Still, it underscores the importance of disabled people being involved, and maybe taking the lead, in reform efforts. The article mentions the agency recovering $8.1 billion in overpayments, but it costs money to recover overpayments, and “recover” means forcing beneficiaries to pay the money back, with interest. In cases of outright fraud, I don’t have a problem with that. But what about people who are disabled and just worked a few too many hours a week that never got processed properly, or who forgot to report some paychecks, or, let’s face it, maybe never fully understood the whole wage reporting / Trial Work Period / Ticket To Work apparatus and made some easily overlooked but highly costly mistakes?

That’s why simplifying the whole thing appeals to me, along with online reporting of earnings or some kind of automatic tracking that works in concert with the IRS, which gets regular wage reports already. These can sound kind of Big Brother, but I would much rather focus on improving real-time accuracy all around than go for more punitive measures that will satisfy Rand Paul and Orrin Hatch’s craving for pounds of flesh, but perhaps do little to make the system better.

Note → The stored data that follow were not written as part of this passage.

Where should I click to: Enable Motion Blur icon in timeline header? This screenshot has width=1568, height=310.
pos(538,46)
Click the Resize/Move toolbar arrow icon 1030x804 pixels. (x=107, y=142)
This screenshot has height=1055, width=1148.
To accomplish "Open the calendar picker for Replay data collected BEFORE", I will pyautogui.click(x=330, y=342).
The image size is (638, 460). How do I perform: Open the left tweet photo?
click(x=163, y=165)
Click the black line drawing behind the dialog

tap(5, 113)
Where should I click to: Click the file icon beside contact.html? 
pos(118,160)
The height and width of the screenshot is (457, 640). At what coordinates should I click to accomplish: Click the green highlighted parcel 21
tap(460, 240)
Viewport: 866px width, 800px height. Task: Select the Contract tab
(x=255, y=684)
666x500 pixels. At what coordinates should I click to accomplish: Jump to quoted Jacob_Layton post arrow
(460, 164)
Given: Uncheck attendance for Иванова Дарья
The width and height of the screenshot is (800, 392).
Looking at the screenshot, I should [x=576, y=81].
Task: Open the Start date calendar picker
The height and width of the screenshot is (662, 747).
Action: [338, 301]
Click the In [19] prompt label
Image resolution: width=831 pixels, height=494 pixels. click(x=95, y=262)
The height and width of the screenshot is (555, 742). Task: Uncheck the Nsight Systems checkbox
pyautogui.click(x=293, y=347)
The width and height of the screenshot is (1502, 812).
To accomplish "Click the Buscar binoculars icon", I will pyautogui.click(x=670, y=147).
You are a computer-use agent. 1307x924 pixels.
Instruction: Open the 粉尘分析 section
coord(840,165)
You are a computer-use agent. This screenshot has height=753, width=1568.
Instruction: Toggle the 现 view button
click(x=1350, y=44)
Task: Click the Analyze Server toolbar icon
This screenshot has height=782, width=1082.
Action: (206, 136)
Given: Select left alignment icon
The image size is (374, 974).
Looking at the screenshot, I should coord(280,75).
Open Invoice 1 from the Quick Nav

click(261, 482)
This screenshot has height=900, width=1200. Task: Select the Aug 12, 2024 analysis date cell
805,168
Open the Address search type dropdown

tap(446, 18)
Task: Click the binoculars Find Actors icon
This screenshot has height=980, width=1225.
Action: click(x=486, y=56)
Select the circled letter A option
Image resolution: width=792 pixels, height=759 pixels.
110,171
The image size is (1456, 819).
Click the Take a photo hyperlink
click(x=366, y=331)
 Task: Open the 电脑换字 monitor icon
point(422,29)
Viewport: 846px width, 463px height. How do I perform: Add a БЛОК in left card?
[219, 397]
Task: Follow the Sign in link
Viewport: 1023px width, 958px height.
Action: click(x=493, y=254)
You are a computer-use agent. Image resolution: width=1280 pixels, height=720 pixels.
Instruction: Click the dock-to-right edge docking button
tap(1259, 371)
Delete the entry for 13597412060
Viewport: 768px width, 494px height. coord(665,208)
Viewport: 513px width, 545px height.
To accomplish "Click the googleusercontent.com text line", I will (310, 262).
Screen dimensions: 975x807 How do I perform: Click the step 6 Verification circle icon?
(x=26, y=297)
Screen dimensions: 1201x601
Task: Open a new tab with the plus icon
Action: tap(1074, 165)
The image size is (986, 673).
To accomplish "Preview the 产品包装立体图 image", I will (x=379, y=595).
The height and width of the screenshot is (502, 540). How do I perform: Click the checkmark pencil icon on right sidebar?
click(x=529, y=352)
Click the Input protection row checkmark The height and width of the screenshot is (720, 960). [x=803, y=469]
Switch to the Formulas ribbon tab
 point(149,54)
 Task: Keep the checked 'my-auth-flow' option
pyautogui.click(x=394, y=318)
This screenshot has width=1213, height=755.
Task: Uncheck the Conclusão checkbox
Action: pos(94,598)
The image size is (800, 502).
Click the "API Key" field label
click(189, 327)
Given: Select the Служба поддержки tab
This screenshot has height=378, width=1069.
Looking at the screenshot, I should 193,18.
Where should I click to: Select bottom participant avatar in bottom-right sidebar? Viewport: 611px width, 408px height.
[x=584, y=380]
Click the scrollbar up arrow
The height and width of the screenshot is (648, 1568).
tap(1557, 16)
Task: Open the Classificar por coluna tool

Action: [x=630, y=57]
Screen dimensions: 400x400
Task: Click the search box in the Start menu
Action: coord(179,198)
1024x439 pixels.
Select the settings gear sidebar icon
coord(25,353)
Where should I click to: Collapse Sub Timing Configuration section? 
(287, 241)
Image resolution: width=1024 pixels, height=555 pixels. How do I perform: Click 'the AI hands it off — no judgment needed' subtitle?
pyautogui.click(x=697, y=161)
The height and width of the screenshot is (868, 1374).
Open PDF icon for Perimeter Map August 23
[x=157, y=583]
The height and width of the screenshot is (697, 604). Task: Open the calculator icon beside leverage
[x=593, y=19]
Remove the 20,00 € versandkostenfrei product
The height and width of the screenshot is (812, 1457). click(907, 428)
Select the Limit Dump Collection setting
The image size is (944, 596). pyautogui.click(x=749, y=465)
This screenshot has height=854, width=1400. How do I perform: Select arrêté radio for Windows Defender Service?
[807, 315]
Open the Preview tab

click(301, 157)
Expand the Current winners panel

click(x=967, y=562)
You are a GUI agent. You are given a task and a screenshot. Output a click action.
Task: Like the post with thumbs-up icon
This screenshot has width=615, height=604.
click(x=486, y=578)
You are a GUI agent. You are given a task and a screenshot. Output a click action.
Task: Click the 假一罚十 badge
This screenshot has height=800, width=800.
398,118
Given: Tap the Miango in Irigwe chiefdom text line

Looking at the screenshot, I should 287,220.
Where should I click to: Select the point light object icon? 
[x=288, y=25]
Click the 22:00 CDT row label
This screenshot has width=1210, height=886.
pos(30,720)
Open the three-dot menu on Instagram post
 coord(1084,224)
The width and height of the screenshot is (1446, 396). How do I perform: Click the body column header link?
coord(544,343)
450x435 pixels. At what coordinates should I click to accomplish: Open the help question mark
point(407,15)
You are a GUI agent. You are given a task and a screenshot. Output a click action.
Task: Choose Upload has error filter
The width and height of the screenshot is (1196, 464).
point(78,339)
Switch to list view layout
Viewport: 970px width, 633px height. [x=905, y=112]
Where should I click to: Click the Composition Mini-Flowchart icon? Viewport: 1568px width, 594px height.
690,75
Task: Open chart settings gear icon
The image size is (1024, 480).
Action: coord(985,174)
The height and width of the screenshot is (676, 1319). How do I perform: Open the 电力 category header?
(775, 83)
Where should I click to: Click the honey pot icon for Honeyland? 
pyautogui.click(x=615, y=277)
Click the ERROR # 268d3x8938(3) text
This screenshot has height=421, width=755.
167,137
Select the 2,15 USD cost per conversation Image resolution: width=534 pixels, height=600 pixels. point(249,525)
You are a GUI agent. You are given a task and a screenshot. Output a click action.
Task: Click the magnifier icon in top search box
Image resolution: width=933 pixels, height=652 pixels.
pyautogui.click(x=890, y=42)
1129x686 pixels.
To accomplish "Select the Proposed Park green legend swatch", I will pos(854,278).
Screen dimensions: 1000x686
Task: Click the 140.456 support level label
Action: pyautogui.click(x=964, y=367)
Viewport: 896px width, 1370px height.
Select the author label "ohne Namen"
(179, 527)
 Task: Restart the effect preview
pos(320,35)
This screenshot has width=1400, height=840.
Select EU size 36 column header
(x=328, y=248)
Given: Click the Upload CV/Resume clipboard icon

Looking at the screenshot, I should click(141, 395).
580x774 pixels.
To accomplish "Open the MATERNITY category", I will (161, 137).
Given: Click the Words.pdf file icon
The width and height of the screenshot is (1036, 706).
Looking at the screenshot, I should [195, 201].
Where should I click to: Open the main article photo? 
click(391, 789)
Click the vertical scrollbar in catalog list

And then there is the sad example of the United Kingdom, which has been putting its disabled people through the ringer for two or three years now, to try and squeeze out the “scroungers” that Daily Mail and Telegraph readers are certain plague their system.

We will need to beware of being co-opted, and of legitimizing really bogus ideas about disability, but who better than disabled people themselves to offer constructive criticism and ideas to make Social Security’s disability programs more efficient and effective?

As is so often the case, the key here is "Nothing About Us Without Us." Usually that's quoted in situations where disabled people are omitted or kept out of important discussions and decisions. In this case, it's probably up to us to join in. Failure to do so may be just as harmful as if we were being kept out.